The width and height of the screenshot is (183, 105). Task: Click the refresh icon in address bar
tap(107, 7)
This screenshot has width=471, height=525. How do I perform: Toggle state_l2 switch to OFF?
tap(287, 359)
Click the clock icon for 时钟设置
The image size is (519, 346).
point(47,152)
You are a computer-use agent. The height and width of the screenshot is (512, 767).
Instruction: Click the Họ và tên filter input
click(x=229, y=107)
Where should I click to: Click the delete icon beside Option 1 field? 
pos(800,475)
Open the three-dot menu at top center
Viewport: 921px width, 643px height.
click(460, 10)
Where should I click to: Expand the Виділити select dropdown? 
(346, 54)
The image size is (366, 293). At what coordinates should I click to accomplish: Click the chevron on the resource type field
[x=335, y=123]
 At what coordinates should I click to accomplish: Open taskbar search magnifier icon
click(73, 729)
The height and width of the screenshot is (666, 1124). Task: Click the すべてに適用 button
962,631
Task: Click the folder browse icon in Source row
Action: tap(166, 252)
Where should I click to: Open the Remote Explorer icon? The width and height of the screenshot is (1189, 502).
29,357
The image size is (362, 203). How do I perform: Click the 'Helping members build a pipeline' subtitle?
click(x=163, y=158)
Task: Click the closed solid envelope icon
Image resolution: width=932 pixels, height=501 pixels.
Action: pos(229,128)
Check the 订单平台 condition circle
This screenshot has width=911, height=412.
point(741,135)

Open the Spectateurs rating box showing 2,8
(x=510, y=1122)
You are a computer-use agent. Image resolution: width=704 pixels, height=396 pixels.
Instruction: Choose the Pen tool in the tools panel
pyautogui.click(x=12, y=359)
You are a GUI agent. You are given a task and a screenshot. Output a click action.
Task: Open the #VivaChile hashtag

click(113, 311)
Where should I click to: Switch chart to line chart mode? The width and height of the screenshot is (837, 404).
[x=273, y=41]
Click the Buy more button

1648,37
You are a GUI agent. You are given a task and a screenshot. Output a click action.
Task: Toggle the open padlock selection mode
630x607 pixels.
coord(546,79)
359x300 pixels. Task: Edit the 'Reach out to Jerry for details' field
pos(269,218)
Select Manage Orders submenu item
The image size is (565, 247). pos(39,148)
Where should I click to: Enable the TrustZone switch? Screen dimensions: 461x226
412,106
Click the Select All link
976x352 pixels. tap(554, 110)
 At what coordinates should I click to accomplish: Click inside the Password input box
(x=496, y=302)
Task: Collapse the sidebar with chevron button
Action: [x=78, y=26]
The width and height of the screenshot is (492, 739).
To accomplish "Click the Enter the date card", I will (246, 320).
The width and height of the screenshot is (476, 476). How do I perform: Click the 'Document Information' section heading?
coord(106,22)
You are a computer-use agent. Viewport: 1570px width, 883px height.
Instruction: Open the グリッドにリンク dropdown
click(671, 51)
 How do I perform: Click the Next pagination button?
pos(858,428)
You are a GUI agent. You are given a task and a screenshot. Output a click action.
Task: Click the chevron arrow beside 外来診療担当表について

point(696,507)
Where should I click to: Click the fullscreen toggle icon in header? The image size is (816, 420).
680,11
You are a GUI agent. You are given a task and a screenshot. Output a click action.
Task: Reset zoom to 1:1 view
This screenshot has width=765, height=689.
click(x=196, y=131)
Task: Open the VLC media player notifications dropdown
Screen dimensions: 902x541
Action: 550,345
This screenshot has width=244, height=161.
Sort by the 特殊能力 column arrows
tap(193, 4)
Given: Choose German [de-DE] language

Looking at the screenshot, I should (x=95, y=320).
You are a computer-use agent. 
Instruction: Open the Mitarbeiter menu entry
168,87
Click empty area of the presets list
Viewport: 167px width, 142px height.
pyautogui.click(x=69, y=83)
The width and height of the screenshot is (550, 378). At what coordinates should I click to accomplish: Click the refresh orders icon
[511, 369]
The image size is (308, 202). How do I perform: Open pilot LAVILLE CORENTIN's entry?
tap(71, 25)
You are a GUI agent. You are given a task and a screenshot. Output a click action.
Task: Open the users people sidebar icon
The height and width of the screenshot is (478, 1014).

++++++

INSTRUCTIONS FOR THE TASK: Can you rewrite all of the records above, replacing every "Where should I click to:" with "Where do I click to:" and leaving everything else unchanged?

TASK RESULT:
The width and height of the screenshot is (183, 105). Task: Click the refresh icon in address bar
tap(107, 7)
This screenshot has width=471, height=525. How do I perform: Toggle state_l2 switch to OFF?
tap(287, 359)
Click the clock icon for 时钟设置
The image size is (519, 346).
point(47,152)
You are a computer-use agent. The height and width of the screenshot is (512, 767).
Instruction: Click the Họ và tên filter input
click(x=229, y=107)
Where do I click to: Click the delete icon beside Option 1 field? 
pos(800,475)
Open the three-dot menu at top center
Viewport: 921px width, 643px height.
click(460, 10)
Where do I click to: Expand the Виділити select dropdown? 
(346, 54)
The image size is (366, 293). At what coordinates should I click to accomplish: Click the chevron on the resource type field
[x=335, y=123]
 At what coordinates should I click to accomplish: Open taskbar search magnifier icon
click(73, 729)
The height and width of the screenshot is (666, 1124). Task: Click the すべてに適用 button
962,631
Task: Click the folder browse icon in Source row
Action: tap(166, 252)
Where do I click to: Open the Remote Explorer icon? The width and height of the screenshot is (1189, 502).
29,357
The image size is (362, 203). How do I perform: Click the 'Helping members build a pipeline' subtitle?
click(x=163, y=158)
Task: Click the closed solid envelope icon
Image resolution: width=932 pixels, height=501 pixels.
Action: pos(229,128)
Check the 订单平台 condition circle
This screenshot has width=911, height=412.
point(741,135)

Open the Spectateurs rating box showing 2,8
(x=510, y=1122)
You are a computer-use agent. Image resolution: width=704 pixels, height=396 pixels.
Instruction: Choose the Pen tool in the tools panel
pyautogui.click(x=12, y=359)
You are a GUI agent. You are given a task and a screenshot. Output a click action.
Task: Open the #VivaChile hashtag

click(113, 311)
Where do I click to: Switch chart to line chart mode? The width and height of the screenshot is (837, 404).
[x=273, y=41]
Click the Buy more button

1648,37
You are a GUI agent. You are given a task and a screenshot. Output a click action.
Task: Toggle the open padlock selection mode
630x607 pixels.
coord(546,79)
359x300 pixels. Task: Edit the 'Reach out to Jerry for details' field
pos(269,218)
Select Manage Orders submenu item
The image size is (565, 247). pos(39,148)
Where do I click to: Enable the TrustZone switch? Screen dimensions: 461x226
412,106
Click the Select All link
976x352 pixels. tap(554, 110)
 At what coordinates should I click to accomplish: Click inside the Password input box
(x=496, y=302)
Task: Collapse the sidebar with chevron button
Action: [x=78, y=26]
The width and height of the screenshot is (492, 739).
To accomplish "Click the Enter the date card", I will (246, 320).
The width and height of the screenshot is (476, 476). How do I perform: Click the 'Document Information' section heading?
coord(106,22)
You are a computer-use agent. Viewport: 1570px width, 883px height.
Instruction: Open the グリッドにリンク dropdown
click(671, 51)
 How do I perform: Click the Next pagination button?
pos(858,428)
You are a GUI agent. You are given a task and a screenshot. Output a click action.
Task: Click the chevron arrow beside 外来診療担当表について

point(696,507)
Where do I click to: Click the fullscreen toggle icon in header? The image size is (816, 420).
680,11
You are a GUI agent. You are given a task and a screenshot. Output a click action.
Task: Reset zoom to 1:1 view
This screenshot has width=765, height=689.
click(x=196, y=131)
Task: Open the VLC media player notifications dropdown
Screen dimensions: 902x541
Action: 550,345
This screenshot has width=244, height=161.
Sort by the 特殊能力 column arrows
tap(193, 4)
Given: Choose German [de-DE] language

Looking at the screenshot, I should (x=95, y=320).
You are a computer-use agent. 
Instruction: Open the Mitarbeiter menu entry
168,87
Click empty area of the presets list
Viewport: 167px width, 142px height.
pyautogui.click(x=69, y=83)
The width and height of the screenshot is (550, 378). At what coordinates should I click to accomplish: Click the refresh orders icon
[511, 369]
The image size is (308, 202). How do I perform: Open pilot LAVILLE CORENTIN's entry?
tap(71, 25)
You are a GUI agent. You are given a task and a screenshot. Output a click action.
Task: Open the users people sidebar icon
The height and width of the screenshot is (478, 1014).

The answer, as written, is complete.